Friday, July 2, 2010

Sixth Sunday after Pentecost


2 Kings 5:1-14


If you travel long enough and drive far enough you'll see them—what I've always heard called tourist traps. Maybe it's a giant ball of yarn, a shoe house, or life-sized dinosaurs. And no matter what it is, the signs raise a certain level of expectation about what's to come And if we are lured by their promise to leave the familiar road and wander some longer-than-expected way, we will find…well, probably a bit of disappointment. That's probably similar to what Naaman must have felt when he came to Israel for healing.


Now Elisha was no roadside attraction. But the young Israelite girl's advertising was what sent this war hero off on a long journey away from his familiar surroundings. And, based on his experience and the girl's words, he had some expectations. "Look, I said to myself, he will come out. And he will stand and call on the name of the Holy One his God. And wave his hand toward the place. And take away the leprosy." Naaman thought for sure he'd get to see a little magic act out of this prophet and healer.

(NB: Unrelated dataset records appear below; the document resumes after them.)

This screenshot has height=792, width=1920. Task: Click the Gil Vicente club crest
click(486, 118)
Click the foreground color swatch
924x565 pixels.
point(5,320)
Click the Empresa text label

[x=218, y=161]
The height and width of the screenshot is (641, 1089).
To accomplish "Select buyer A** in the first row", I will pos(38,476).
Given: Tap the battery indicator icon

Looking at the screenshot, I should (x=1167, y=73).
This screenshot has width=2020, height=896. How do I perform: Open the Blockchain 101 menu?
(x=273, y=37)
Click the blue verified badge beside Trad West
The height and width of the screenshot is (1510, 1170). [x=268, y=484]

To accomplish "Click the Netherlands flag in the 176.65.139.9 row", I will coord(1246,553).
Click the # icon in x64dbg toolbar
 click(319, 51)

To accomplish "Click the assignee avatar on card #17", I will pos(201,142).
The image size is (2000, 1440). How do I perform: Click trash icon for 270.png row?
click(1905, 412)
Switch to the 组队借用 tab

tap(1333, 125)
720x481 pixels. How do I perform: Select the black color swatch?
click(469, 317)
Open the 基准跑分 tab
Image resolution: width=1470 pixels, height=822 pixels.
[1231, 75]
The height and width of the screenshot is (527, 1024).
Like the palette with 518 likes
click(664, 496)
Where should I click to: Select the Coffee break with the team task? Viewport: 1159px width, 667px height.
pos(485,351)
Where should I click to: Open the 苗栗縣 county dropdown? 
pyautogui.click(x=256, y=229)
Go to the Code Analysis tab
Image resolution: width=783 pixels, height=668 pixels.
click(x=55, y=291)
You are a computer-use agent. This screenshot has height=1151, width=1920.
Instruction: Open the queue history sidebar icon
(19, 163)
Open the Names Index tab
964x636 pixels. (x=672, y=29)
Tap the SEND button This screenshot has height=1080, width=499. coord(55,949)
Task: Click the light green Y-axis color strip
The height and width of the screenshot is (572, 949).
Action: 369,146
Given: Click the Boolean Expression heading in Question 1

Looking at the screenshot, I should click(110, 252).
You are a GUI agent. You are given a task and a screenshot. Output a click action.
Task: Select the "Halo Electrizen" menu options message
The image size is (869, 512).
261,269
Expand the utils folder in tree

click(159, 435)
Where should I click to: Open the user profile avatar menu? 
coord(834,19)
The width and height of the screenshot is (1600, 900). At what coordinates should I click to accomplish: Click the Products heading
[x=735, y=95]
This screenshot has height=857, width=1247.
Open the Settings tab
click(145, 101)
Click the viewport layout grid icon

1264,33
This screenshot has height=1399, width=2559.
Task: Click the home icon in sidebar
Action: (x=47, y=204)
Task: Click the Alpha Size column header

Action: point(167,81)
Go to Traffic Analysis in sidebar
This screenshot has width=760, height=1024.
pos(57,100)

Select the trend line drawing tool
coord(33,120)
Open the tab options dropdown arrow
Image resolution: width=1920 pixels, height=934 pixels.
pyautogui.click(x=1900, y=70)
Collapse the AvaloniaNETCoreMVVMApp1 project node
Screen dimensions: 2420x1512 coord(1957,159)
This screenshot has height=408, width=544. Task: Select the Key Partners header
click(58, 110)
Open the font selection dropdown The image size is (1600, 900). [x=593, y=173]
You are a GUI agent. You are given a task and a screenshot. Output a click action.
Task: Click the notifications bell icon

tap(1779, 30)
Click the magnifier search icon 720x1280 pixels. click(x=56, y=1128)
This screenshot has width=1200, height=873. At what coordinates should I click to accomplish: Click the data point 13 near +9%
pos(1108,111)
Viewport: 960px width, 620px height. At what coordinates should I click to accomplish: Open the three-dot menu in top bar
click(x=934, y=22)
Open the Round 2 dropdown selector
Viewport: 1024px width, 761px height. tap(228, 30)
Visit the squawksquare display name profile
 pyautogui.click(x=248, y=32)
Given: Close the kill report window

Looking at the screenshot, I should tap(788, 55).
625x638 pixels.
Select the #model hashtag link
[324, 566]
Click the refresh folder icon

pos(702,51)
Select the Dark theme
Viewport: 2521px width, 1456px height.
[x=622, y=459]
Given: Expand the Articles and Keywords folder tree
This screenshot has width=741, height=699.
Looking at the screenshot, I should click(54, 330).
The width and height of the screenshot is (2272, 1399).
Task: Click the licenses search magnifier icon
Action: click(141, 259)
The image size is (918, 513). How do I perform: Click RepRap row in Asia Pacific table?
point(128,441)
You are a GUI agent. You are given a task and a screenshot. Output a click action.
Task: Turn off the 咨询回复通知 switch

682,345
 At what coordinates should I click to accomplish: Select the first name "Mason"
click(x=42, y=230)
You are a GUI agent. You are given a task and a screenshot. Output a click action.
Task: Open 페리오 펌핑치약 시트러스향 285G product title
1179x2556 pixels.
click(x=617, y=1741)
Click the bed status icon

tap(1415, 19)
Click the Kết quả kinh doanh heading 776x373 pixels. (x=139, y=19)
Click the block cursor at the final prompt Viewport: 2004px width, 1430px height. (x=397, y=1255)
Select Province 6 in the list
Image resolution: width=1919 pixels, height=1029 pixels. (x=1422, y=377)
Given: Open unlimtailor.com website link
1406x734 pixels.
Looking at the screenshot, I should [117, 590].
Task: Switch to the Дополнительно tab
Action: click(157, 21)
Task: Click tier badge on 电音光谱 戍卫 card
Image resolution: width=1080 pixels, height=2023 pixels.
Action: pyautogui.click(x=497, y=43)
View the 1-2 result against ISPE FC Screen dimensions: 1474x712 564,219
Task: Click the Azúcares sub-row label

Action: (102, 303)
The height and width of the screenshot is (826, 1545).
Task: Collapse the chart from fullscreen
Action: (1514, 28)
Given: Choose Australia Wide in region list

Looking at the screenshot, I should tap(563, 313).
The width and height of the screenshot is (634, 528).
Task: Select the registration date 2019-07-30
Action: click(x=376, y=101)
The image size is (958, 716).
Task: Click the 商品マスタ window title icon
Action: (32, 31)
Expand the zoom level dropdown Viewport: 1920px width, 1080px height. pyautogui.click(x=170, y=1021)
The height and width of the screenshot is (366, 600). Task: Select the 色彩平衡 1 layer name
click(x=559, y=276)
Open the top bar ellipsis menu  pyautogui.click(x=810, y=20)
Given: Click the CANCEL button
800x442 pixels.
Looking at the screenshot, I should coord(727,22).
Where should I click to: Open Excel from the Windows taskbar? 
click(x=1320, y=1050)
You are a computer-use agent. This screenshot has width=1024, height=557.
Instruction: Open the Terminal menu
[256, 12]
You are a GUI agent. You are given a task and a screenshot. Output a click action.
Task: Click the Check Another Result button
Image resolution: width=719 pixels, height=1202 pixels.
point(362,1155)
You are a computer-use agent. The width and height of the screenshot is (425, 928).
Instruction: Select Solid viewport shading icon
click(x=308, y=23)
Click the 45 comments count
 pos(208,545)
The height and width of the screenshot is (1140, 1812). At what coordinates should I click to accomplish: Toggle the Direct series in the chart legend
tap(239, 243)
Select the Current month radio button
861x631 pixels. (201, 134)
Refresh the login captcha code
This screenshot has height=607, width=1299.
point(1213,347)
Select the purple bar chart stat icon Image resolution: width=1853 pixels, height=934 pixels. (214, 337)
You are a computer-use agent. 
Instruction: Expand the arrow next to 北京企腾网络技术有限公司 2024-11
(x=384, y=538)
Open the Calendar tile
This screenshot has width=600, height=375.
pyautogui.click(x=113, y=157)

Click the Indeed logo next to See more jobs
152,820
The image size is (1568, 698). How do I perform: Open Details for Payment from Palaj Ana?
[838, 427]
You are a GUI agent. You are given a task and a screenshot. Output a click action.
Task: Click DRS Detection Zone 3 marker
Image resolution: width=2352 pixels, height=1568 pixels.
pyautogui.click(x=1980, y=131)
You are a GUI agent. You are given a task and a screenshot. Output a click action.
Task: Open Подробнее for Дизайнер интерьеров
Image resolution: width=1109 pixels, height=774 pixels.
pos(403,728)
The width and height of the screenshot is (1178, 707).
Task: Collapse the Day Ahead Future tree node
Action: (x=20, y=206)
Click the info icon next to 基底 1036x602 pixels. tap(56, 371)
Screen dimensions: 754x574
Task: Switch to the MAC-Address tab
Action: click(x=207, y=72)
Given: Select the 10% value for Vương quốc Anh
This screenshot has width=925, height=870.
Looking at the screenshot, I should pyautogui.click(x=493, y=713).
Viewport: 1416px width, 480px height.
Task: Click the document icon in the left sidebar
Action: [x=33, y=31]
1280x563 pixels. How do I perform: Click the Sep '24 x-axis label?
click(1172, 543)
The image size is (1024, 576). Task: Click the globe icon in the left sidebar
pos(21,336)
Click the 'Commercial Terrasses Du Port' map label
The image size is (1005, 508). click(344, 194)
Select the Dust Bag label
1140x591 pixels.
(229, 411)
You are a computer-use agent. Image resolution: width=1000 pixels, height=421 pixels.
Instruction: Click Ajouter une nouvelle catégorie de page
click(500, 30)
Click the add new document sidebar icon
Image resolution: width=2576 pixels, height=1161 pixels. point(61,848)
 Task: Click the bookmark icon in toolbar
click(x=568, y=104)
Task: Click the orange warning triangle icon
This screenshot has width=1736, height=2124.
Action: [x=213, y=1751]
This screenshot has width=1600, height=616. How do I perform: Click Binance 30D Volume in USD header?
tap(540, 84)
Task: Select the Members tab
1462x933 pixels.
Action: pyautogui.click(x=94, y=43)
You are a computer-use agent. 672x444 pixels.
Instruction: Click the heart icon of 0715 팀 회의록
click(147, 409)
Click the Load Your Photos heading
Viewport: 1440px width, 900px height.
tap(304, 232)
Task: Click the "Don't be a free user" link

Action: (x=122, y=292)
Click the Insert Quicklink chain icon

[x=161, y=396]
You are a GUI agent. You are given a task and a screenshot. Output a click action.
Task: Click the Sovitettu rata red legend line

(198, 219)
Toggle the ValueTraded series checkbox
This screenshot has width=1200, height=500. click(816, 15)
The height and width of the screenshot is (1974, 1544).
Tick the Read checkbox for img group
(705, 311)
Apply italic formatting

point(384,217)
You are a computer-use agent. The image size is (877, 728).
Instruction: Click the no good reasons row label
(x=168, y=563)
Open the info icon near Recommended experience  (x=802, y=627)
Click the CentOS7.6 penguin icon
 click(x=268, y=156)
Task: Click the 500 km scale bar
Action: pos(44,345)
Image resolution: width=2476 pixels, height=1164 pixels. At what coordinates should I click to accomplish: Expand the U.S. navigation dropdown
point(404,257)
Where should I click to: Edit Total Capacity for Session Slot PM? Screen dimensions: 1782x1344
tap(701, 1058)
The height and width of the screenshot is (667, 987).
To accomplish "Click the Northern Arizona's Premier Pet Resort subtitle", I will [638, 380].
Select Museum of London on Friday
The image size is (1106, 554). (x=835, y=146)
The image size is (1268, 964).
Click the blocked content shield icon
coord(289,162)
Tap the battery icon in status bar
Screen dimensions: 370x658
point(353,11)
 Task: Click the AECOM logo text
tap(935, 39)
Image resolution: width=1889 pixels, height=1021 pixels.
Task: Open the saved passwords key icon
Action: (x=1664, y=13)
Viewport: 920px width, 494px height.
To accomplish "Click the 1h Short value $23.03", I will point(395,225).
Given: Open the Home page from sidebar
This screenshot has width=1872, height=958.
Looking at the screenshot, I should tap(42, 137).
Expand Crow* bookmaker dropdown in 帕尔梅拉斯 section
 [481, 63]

But what he gets is not what he expected. Elisha tells him to simply go wash in the Jordan. "What," Naaman thinks. The rivers at home are just as good as the rivers here. In fact, they're better. I could have stayed at home if all I wanted to do was bathe in a river to get well. Why'd I come all this way anyhow?


Occasionally (okay, a lot), I've felt like Naaman. I feel God has led me to some particular place—a new city, a new job, even just a change in my routine—that I believe will allow me to serve God and grow as a person. But when I get there I find things aren't as I expected. And I wonder why I couldn't have stayed where I was. Wasn't that city or job just as good as this one if not better? Maybe I should just go back home.


When travelling, it is often scary to go off the familiar road. To turn off and follow the direction to some roadside attraction is to trust that we can find our way to them without getting lost. And, to truly appreciate them, we have to give up on the expectations we've built up in our minds. Otherwise, as Naaman nearly did, we risk missing out on the wonder and surprise that awaits us.


I've lost count of the many times I've wanted to pack up and go home because the off-road God has led me upon doesn't lead to where I expected it to lead. And I've begun to wonder, if, like Naaman, I could put my expectations aside I might find some miracle in that giant ball of yarn.


God of the unexpected, help me to put my expectations aside and, instead, look for what you are doing in my life.